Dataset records
((

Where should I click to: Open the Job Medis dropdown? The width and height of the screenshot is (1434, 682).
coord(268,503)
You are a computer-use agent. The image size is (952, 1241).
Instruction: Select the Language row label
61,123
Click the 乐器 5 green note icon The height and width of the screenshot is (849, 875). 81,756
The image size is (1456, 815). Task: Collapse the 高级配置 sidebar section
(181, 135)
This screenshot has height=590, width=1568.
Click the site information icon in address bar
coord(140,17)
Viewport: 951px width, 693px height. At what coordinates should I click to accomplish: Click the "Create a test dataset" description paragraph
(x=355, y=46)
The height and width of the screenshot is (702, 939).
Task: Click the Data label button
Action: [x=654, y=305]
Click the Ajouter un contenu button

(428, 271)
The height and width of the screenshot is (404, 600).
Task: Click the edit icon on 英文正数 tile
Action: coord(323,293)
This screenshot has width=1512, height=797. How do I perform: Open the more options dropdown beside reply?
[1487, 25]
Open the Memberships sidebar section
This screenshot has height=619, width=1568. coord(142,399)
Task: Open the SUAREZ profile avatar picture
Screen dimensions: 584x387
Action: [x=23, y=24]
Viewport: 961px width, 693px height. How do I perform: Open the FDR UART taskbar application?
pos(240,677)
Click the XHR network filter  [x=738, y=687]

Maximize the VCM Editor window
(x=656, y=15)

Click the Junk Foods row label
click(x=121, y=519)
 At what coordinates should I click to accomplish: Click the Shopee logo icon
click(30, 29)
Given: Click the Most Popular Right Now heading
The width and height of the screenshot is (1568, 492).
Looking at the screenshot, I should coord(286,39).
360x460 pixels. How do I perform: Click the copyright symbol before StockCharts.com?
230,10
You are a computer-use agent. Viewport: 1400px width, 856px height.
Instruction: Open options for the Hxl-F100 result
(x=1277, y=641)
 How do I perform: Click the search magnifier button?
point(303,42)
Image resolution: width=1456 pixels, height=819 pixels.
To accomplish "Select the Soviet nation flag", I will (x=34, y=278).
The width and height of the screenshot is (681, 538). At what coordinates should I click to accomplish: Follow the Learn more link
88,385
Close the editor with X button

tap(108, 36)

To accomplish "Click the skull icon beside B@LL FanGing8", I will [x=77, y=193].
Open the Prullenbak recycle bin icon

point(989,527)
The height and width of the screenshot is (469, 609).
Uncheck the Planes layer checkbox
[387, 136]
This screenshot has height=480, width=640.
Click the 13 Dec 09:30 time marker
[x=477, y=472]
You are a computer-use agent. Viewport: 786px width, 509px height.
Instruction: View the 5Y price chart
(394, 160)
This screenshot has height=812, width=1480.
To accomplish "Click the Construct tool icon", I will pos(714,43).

))

■ Given request
Please copy the entries starting at the line that contains "Given: Click the" and ending with the line that contains "will (x=34, y=278).", substituting "title" for "heading" and keeping everything else the same.

■ Solution to this exercise
Given: Click the Most Popular Right Now title
The width and height of the screenshot is (1568, 492).
Looking at the screenshot, I should coord(286,39).
360x460 pixels. How do I perform: Click the copyright symbol before StockCharts.com?
230,10
You are a computer-use agent. Viewport: 1400px width, 856px height.
Instruction: Open options for the Hxl-F100 result
(x=1277, y=641)
 How do I perform: Click the search magnifier button?
point(303,42)
Image resolution: width=1456 pixels, height=819 pixels.
To accomplish "Select the Soviet nation flag", I will (x=34, y=278).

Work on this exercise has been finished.